Enough about the conference, at least for now. It was interesting, I enjoyed interacting with some people I otherwise only see online, and I brought home a bunch of notes I'll need to sort through. I'm looking forward to next year's meeting.


  1. "I wonder if we could somehow publish a master blog roll with an associated tag cloud for each blog, to help clarify which blogs contain which sorts of content."

    I could not agree more, I actually tried to express this need in a previous comment to your blog.

    And yes the time schedule at INFORMS is IMHO hopeless, the days get way too long due to slack.

  2. @Bo: Blogger lets authors tag blogs with what amounts to keywords. I assume WordPress etc. do the same. Do you think there's any way to scrape the tags from blog posts and compile a database of them? Mike Trick recently pointed to tag cloud software (or a tag cloud generator site; I'm not sure which).

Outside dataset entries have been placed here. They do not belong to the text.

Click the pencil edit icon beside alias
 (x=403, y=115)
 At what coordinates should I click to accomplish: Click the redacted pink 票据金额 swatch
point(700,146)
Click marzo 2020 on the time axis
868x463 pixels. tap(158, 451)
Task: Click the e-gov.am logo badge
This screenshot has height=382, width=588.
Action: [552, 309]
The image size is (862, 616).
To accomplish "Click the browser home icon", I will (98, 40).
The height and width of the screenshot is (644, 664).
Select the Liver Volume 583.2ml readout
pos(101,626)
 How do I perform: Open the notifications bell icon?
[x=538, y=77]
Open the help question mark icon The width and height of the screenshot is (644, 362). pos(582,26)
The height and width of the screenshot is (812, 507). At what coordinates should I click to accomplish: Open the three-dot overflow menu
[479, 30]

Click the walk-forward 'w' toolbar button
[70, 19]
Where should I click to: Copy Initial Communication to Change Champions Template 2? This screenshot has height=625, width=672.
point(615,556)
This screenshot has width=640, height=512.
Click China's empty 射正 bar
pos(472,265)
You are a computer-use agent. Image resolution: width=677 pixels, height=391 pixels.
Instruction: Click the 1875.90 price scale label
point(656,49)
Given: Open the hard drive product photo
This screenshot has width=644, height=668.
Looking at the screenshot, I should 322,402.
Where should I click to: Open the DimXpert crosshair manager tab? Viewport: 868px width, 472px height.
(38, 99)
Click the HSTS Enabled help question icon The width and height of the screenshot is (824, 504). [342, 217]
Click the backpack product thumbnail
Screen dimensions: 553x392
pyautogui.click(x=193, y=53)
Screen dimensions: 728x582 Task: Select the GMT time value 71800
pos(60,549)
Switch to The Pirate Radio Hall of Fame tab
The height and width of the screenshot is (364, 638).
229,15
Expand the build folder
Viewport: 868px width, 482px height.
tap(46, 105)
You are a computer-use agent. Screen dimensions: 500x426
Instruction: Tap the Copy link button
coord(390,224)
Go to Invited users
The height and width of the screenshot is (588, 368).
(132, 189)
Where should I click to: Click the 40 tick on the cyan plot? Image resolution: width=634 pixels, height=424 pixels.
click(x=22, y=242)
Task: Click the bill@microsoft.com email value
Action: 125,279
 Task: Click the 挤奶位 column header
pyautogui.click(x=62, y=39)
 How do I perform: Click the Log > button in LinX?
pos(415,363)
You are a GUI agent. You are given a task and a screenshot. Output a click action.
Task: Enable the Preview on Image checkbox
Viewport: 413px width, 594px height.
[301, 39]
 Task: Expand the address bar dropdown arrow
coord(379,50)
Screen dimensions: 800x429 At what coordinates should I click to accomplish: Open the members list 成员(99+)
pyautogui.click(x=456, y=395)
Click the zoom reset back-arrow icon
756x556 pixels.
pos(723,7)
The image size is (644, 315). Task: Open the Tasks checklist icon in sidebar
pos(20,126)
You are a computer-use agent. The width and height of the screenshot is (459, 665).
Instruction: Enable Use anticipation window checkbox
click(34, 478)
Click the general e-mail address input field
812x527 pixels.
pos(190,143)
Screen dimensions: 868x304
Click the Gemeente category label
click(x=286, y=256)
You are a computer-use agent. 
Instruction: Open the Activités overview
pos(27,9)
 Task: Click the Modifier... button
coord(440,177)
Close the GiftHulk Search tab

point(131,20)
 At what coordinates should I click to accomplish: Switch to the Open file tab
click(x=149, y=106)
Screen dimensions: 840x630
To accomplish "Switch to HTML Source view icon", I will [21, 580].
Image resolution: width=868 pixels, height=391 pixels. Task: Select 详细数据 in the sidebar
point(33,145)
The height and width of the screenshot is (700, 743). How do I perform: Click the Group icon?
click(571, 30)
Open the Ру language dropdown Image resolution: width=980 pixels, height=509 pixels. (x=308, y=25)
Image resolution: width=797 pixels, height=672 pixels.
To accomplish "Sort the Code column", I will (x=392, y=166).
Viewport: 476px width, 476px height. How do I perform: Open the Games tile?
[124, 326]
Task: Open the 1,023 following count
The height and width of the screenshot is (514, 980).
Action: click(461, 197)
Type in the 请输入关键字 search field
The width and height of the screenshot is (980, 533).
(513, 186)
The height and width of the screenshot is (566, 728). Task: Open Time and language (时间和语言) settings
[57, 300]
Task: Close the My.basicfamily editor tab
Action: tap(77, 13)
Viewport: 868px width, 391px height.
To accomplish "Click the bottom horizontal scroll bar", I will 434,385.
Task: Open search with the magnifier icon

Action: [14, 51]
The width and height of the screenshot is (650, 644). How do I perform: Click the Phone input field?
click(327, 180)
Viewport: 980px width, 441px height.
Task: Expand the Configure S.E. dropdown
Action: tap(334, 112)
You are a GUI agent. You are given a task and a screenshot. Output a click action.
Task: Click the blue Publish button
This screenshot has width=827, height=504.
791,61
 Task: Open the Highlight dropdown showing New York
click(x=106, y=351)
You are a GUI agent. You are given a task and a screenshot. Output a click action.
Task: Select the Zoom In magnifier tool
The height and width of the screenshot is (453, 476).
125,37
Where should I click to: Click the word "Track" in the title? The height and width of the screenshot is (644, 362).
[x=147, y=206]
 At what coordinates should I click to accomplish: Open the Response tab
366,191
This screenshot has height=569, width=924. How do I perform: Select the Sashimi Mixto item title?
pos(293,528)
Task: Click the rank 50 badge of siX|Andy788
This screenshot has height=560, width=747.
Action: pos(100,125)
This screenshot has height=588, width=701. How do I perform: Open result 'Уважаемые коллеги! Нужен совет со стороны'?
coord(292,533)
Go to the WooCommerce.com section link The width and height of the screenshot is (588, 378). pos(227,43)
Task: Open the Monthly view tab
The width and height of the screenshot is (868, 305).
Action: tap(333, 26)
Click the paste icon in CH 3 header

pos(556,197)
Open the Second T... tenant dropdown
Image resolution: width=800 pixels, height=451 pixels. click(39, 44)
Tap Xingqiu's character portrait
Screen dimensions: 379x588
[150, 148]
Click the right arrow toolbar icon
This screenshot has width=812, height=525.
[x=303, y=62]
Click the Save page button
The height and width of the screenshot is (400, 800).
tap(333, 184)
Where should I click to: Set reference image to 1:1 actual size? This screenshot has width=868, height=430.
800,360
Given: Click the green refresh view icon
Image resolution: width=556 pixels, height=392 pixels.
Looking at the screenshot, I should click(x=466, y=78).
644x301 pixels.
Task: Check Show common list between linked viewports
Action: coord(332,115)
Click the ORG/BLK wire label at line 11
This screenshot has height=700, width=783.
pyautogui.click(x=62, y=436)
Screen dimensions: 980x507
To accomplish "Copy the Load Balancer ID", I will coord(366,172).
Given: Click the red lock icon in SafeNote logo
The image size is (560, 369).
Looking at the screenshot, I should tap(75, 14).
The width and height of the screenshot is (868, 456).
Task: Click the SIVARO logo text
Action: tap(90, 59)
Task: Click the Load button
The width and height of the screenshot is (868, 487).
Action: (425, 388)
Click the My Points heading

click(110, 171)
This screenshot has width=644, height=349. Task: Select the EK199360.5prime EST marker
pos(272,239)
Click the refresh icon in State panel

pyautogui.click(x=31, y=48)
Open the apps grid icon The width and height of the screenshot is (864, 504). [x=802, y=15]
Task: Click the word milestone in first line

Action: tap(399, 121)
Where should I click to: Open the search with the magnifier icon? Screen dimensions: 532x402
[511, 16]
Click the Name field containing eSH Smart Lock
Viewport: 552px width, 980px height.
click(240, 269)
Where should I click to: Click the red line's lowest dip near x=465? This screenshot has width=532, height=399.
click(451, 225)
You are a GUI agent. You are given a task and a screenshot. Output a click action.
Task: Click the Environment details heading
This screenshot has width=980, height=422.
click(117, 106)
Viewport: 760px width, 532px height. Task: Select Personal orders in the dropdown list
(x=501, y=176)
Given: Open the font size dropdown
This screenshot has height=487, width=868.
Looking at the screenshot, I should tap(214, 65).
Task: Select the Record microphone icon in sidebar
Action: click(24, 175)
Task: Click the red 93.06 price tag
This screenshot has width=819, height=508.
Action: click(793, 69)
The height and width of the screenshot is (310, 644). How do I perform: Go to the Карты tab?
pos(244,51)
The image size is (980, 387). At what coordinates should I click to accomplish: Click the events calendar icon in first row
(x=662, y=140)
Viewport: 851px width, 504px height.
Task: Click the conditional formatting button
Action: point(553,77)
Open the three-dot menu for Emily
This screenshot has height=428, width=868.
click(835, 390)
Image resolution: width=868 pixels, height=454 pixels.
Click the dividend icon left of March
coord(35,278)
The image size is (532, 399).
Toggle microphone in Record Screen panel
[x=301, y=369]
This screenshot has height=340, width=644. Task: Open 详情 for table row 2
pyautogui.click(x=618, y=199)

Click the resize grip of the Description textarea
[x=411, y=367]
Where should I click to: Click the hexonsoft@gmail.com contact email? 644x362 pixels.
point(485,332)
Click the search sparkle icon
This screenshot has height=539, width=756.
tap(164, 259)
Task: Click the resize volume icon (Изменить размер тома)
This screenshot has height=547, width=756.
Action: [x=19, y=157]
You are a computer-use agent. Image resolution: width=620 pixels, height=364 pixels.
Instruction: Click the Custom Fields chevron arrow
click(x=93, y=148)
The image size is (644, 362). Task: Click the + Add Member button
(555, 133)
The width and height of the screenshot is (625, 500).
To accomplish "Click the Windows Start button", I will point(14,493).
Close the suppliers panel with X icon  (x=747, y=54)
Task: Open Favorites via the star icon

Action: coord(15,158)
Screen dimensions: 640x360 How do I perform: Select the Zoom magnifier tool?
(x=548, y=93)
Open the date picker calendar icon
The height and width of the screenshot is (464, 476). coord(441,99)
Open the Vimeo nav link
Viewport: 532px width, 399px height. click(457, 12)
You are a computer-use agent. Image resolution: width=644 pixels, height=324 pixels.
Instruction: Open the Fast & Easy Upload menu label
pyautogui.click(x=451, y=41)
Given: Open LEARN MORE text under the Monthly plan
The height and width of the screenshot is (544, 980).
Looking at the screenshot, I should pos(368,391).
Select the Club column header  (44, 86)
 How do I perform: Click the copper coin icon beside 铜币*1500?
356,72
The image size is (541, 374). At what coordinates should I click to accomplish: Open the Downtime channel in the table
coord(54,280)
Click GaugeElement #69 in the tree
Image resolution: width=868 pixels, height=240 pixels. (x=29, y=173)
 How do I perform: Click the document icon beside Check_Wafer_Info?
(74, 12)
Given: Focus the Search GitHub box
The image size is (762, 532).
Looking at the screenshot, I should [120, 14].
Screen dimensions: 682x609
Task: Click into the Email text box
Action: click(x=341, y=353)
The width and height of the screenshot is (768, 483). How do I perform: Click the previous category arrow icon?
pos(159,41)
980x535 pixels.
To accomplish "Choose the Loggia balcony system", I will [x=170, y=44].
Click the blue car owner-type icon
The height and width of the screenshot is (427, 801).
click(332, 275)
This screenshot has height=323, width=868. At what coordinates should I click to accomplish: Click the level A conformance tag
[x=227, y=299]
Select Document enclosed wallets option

  3. First of all I am no expert in this area, so forgive me if we talk about different things. I would like some sort of catalog/tags over OR blogs, so I easily can find what is interesting or not. Due to the different blog sites, I think the only way would be by RSS feeds. I look a bit around and found :

    Try the demo in left side, also zoom in on intervals, that is pretty cool.

    It seem to do pretty much what I need. If one could set up such a server for OR that would be very interesting.

  4. Upps just saw :

    "Update: I’ve stopped active development on FeedVis. It was a learning project, and after spending some time trying to do some refactoring, I’ve decided that it’s just too ugly to fix."

    Well I guess there must be similar software out there.

  5. Well,the source code for FeedViz could probably be used as a starting point if someone wanted to roll their own (and assuming there isn't already a suitable product out there).

    Bjarni Kristjansson is heading up a committee for INFORMS that apparently will look at some nontrivial IT initiatives. I'm going to run this past him as a suggestion. If it can be done on the cheap, perhaps INFORMS would be willing to host it.

  6. Another law of Geek Physics: a geek's propensity to wear a name tag is inversely proportional to how necessary a name tag is at the geek's current location.

  7. @Tallys: Thanks, I need to add that one to my list. First thing I do exiting the convention center is remove my name tag -- I look like enough of a geek without advertising the fact.